Albuminuria is the result of two counteracting processes: glomerular leakage and tubular reabsorption. It has been argued that albuminuria (especially in the microalbuminuric range) is a marker of glomerular damage related to generalized atherosclerosis (10). However, albuminuria may also be explained by another process. According to the tubular hypoxia hypothesis (11), generalized atherosclerosis decreases blood flow in peritubular capillaries. This results in impaired oxygen diffusion and oxygen supply to tubular cells, leading to tubulointerstitial damage and interstitial fibrosis. In turn, these processes lead to impaired tubular albumin reabsorption.
Recently, it has become possible to measure markers in urine samples that represent damage to different parts of the nephron (12). These damage markers initially drew much attention as possible early predictors of AKI, but have also recently been reported as predictors for progressive CKD (13–16). In these studies, progressive CKD was defined as loss of GFR. As yet, no study has investigated whether progressive albuminuria is accompanied by a higher excretion of glomerular or tubular damage markers.
We therefore measured the excretion of several of these markers in urine samples of the following: individuals from the general population that had progressive albuminuria, control individuals matched for albuminuria, age, and sex, as well as a random set of healthy controls.
Materials and Methods
Study Population
This study was performed as a nested case-control study using information and samples obtained from individuals participating in the Prevention of Renal and Vascular End Stage Disease (PREVEND) study.
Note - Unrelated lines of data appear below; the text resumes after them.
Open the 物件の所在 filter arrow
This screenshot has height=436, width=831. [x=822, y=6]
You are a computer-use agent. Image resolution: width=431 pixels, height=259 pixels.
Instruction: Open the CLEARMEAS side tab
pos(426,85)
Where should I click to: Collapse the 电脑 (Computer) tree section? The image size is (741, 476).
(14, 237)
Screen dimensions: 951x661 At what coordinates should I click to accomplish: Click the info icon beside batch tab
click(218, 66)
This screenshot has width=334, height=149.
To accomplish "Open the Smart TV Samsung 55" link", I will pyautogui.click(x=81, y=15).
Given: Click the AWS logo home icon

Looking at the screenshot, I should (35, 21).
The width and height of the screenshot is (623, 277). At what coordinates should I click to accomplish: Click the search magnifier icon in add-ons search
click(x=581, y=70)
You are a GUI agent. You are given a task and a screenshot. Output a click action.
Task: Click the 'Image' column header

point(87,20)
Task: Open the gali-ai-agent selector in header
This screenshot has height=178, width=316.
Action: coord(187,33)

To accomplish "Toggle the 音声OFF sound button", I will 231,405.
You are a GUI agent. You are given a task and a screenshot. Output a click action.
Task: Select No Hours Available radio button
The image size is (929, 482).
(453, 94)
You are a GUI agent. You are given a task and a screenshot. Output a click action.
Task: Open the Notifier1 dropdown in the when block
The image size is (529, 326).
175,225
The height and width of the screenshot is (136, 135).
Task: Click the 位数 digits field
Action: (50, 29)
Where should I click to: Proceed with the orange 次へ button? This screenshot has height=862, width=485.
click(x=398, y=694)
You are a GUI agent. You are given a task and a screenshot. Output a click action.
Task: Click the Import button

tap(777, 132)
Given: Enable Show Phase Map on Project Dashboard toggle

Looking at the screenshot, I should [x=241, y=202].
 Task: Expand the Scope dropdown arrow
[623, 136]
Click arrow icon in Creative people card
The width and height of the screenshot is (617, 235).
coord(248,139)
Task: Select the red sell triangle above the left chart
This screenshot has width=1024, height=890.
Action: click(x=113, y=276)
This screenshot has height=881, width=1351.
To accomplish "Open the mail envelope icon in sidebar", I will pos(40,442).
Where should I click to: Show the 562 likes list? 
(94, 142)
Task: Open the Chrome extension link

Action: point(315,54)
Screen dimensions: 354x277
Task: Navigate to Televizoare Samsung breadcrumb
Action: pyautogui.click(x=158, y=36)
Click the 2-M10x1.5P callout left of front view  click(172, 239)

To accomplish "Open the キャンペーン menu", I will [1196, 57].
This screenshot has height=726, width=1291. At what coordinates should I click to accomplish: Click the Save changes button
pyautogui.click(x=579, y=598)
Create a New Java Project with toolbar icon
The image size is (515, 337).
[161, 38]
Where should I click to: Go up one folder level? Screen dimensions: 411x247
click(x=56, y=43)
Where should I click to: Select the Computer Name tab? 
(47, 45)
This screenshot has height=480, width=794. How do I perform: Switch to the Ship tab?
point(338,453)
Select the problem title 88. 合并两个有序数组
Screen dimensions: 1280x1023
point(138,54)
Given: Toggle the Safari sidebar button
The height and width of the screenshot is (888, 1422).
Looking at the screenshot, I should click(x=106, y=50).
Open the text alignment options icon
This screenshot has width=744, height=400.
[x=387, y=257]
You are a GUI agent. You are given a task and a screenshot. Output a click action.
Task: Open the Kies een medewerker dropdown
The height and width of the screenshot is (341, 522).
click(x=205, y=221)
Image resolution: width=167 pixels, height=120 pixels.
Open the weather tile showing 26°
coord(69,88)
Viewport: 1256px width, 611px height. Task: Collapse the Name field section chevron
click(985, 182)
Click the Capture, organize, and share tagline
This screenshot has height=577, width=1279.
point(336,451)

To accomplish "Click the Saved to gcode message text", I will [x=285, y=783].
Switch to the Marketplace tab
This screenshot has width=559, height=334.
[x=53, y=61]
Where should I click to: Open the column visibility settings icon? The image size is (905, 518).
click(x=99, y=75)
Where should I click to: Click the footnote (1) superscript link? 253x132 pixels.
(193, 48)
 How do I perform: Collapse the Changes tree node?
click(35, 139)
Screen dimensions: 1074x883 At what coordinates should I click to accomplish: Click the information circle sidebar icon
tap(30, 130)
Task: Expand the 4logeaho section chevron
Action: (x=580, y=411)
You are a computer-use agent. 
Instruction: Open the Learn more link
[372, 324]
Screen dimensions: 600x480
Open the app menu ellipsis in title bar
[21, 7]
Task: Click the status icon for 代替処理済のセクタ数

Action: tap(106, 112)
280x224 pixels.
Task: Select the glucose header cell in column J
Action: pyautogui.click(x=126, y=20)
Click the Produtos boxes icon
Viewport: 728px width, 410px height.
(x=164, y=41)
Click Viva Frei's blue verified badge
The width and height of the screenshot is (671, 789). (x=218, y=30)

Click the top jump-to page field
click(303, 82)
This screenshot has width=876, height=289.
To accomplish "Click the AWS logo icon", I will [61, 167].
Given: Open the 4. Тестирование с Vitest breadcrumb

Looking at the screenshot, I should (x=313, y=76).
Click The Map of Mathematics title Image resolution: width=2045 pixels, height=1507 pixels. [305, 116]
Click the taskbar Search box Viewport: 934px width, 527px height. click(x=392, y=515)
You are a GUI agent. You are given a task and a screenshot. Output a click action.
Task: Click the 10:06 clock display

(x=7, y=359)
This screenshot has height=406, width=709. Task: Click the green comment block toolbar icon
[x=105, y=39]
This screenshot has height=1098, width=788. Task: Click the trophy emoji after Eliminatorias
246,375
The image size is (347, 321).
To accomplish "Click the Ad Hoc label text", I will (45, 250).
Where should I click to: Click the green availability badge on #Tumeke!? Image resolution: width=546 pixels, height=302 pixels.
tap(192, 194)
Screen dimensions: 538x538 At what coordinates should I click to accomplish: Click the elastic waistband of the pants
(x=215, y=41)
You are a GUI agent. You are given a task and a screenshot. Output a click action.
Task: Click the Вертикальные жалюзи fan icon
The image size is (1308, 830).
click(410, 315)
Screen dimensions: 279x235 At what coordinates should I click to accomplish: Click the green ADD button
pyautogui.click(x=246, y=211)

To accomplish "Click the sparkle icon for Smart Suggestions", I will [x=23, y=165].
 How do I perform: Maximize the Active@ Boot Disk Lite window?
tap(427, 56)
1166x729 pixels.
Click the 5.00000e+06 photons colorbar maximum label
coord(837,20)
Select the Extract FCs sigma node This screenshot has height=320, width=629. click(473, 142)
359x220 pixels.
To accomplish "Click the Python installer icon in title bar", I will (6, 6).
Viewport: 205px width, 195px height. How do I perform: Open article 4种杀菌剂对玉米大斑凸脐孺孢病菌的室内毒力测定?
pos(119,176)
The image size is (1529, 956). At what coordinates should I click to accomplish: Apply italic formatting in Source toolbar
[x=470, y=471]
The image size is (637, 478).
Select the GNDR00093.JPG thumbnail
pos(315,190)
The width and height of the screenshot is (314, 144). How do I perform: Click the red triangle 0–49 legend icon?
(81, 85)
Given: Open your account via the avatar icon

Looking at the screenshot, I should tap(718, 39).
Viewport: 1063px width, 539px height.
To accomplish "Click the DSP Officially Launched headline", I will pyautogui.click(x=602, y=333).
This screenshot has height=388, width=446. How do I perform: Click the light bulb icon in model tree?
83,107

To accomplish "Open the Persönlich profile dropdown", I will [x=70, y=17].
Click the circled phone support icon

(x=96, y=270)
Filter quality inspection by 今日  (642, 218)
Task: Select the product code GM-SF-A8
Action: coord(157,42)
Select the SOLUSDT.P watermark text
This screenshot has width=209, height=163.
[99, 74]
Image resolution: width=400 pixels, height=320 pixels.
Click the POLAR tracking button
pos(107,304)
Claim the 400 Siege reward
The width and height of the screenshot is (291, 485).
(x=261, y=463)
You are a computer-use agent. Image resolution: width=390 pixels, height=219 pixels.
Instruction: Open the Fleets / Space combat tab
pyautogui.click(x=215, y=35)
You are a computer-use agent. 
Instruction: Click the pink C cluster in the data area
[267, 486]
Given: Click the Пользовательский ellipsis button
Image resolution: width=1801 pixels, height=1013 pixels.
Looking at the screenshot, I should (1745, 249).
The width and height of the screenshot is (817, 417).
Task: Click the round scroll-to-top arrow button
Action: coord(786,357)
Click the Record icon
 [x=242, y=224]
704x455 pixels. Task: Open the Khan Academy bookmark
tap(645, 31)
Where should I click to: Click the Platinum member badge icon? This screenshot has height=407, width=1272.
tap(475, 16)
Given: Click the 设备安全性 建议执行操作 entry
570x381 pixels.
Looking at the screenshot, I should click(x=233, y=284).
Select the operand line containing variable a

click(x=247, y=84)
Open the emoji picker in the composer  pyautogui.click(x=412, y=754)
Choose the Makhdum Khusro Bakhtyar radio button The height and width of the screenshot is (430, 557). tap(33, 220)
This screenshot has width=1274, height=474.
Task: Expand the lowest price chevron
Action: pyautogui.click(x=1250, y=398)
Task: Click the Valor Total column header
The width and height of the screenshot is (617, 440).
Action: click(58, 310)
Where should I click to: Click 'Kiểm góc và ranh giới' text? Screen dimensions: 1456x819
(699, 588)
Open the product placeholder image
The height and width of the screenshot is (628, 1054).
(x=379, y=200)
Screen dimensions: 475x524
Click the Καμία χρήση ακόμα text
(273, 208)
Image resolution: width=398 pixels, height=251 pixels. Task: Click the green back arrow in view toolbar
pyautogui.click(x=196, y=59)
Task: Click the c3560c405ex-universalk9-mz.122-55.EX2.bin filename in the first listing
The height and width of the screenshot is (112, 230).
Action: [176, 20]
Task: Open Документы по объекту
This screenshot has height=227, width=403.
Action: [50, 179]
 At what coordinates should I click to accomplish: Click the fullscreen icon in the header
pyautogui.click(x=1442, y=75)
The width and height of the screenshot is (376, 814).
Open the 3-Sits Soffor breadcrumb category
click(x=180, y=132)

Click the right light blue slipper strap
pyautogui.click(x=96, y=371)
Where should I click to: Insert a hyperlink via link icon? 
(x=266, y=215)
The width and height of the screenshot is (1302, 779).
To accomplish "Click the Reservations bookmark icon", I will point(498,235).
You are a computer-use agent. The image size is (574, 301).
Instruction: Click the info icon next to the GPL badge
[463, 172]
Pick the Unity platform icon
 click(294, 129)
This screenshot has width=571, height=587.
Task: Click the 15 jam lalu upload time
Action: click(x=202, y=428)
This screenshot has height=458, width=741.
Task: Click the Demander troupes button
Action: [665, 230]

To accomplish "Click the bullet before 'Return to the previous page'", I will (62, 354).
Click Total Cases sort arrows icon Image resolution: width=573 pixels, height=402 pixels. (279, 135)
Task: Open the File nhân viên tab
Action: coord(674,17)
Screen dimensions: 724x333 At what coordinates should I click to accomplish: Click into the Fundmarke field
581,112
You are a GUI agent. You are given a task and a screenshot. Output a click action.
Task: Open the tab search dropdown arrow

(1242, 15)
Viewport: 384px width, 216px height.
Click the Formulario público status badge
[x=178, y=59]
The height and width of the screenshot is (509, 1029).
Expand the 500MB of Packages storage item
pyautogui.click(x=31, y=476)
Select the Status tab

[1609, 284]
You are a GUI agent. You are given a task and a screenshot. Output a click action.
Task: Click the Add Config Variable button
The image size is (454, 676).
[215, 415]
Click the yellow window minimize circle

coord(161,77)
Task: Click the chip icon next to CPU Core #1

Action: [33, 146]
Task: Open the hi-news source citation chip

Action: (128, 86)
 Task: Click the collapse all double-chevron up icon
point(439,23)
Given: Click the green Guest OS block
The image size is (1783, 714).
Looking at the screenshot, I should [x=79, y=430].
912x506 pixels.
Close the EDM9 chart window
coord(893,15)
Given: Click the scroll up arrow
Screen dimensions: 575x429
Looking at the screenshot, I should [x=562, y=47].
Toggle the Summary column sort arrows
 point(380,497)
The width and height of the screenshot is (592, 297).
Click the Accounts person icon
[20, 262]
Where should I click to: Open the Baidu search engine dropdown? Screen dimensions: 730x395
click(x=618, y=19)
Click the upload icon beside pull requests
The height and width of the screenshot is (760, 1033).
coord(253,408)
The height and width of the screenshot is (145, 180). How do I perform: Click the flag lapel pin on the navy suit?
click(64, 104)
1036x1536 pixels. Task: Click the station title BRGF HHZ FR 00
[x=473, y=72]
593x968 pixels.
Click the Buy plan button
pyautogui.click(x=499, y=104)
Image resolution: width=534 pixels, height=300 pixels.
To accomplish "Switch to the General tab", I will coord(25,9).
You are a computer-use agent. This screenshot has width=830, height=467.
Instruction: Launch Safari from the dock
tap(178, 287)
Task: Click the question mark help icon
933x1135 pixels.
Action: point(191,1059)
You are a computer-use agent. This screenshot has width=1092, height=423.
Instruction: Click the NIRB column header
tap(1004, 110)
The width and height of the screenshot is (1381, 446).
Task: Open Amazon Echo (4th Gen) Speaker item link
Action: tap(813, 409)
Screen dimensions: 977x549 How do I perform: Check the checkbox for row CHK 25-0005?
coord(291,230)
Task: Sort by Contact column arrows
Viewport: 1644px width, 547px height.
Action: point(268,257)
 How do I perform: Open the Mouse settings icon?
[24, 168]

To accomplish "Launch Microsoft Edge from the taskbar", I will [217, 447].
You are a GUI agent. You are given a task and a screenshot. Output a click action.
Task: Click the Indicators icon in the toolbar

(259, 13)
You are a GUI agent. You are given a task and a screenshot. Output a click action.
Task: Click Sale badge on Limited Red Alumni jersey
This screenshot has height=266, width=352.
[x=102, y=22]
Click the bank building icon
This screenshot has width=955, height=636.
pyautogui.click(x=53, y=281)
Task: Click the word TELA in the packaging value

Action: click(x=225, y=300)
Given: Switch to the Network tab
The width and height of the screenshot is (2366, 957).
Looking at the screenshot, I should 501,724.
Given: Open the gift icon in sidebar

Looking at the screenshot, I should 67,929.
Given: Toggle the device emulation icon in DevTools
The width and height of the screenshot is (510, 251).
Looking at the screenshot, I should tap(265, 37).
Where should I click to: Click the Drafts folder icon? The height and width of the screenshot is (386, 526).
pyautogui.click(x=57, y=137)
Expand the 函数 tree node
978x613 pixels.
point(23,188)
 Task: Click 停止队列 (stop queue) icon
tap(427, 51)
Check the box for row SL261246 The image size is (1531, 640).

The PREVEND study is a prospective cohort study that investigates the association of albuminuria with renal and cardiovascular disease progression. Details of this study were published elsewhere (17). In summary, all inhabitants of the city of Groningen, The Netherlands, aged 28–75 years were sent a questionnaire and a vial to collect a first-morning-void urine sample. Of these participants, 40,856 responded (47.8%) and returned this vial to a central laboratory for urinary albumin assessment. From these participants, the PREVEND cohort was selected with the aim to create a cohort enriched for the presence of higher levels of albuminuria. After exclusion of participants with type 1 diabetes mellitus and pregnant women, all participants with a urinary albumin concentration of >10 mg/L (n=7768) were invited for the first screening round, of which 6000 participated. Furthermore, a randomly selected control group with a urinary albumin concentration of <10 mg/L (n=3394) was invited, of which 2592 participated. These 8592 participants constitute the actual PREVEND cohort and were screened at baseline and at follow-up screenings with approximately 3-year intervals.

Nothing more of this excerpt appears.